Pada masyarakat desa yang berada di perbatasan kota serta beberapa warga desa menjadi buruh sirkuler atau pekerja penglaju antar desa dan kota, maka akan ada kecenderungan warga desa mengikuti imbauan dari petinggi agama taraf formal karena pengaruh nilai-nilai sosial perkotaan yang dibawa oleh migran sirkuler dan pekerja penglaju dimana kemudian nilai-nilai adat yang menekankan ritual ibadah secara kolektif tidak terlalu diperhatikan.

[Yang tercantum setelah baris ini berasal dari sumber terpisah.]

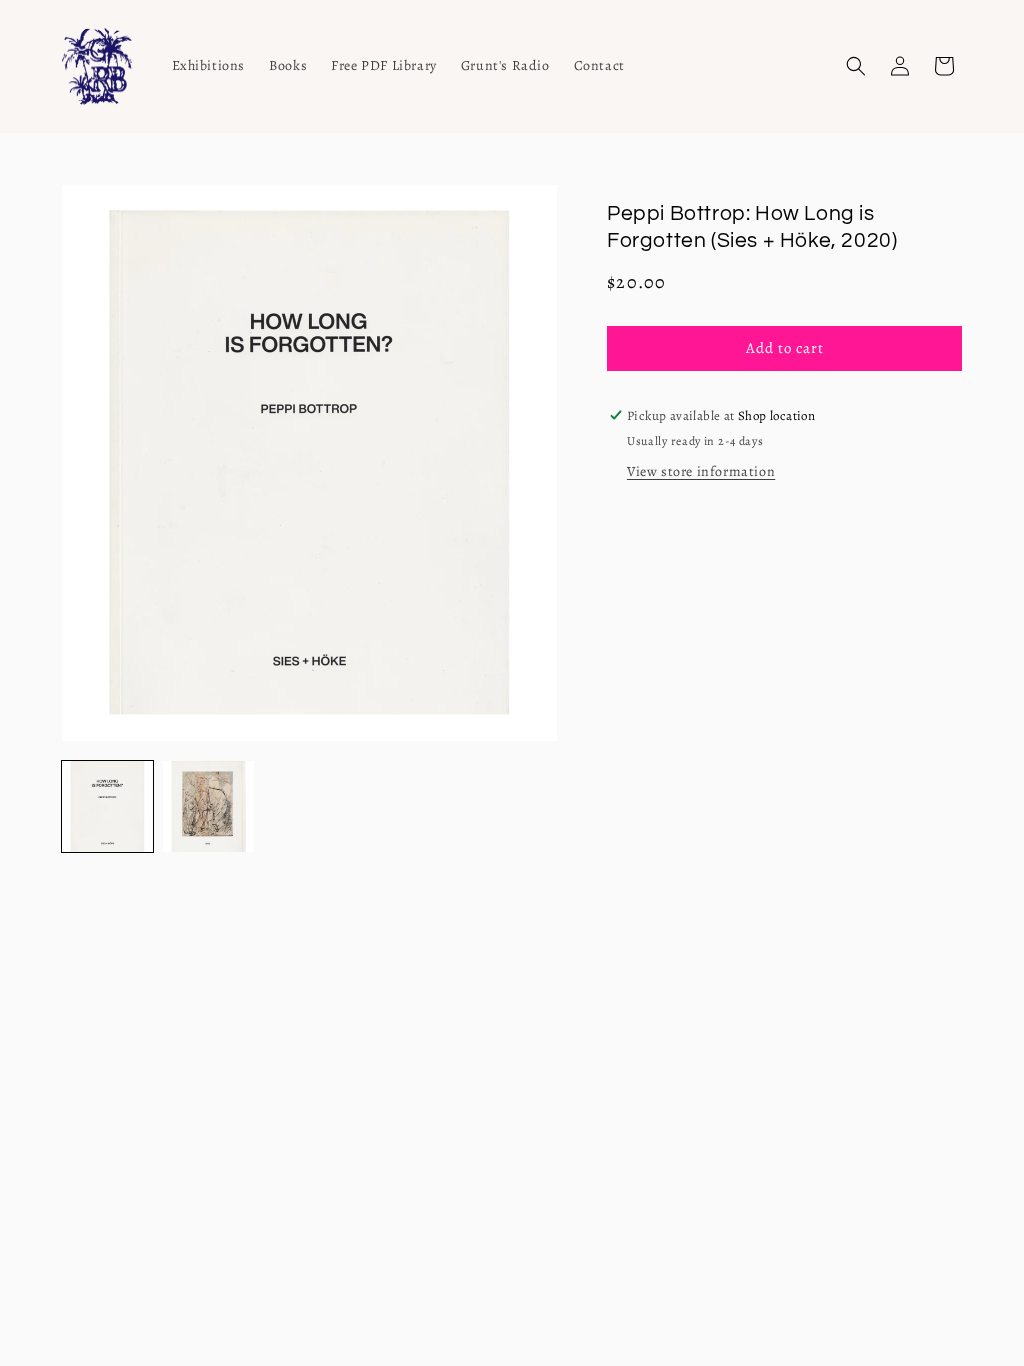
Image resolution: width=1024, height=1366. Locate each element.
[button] (856, 66)
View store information (701, 471)
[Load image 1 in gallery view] (107, 806)
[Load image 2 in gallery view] (208, 806)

Pada masyarakat yang tinggal di desa dan memiliki kekuatan hukum adat yang kuat, jauh dari hiruk pikuk perkotaan dan berada dalam zona hijau COVID-19, maka kecenderungan kuat masyarakat desa tersebut keberatan dengan imbauan dari petinggi agama tataran formal dan lebih memilih untuk tetap menjalankan praktik ritual ibadah secara kolektif yang didukung oleh nilai adat desa yang menyatakan bahwa solidaritas sosial termasuk dalam praktik ritual ibadah merupakan ciri pemersatu warga, penguat ikatan sosial dan mengurangi konflik antar warga yang mana apabila terjadi konflik dapat mengganggu tatanan sosial dan tatanan ekonomi di desa.

Terlalu bertindak rasional formal secara berlebihan baik dari kalangan pejabat birokrat formal maupun masyarakat secara umum dapat menimbulkan kerentanan berupa terdistorsinya nilai-nilai kedekatan sosial dan perasaan emosional. Manusia tentu tidak hanya memiliki unsur rasionalitas, tetapi juga perasaan, emosi dan kedekatan sosial antar sesama manusia, dimana kedekatan sosial juga dapat dibangun oleh, dari dan untuk perasaan emosional. Apabila manusia ter-dekonstruksi perasaan emosionalnya, maka tentu dapat kehilangan sisi keunikan dari unsur kejiwaan kemanusiaannya.

Terlalu bertindak berdasarkan nilai-nilai budaya tanpa mempertimbangkan aspek rasionalitas pun rentan menimbulkan disintegrasi ketika sebuah perubahan sosial terjadi secara cepat dan impulsif karena mengesampingkan aspek ilmu pengetahuan yang memiliki kemampuan memprediksi dan antisipasi.

Penting untuk mempertimbangkan aspek rasionalitas formal dan rasionalitas substantif, sehingga akan lebih bijak dalam menghadapi guncangan sosial serta unsur solidaritas sosial dapat menjadi garda terdepan dalam meminimalisasi dampak negatif yang mungkin akan terjadi maupun yang sudah terjadi.

―pilih tarawih sendiri atau berjamaah itu pilihan rasionalitas kalian. Wallahu alam.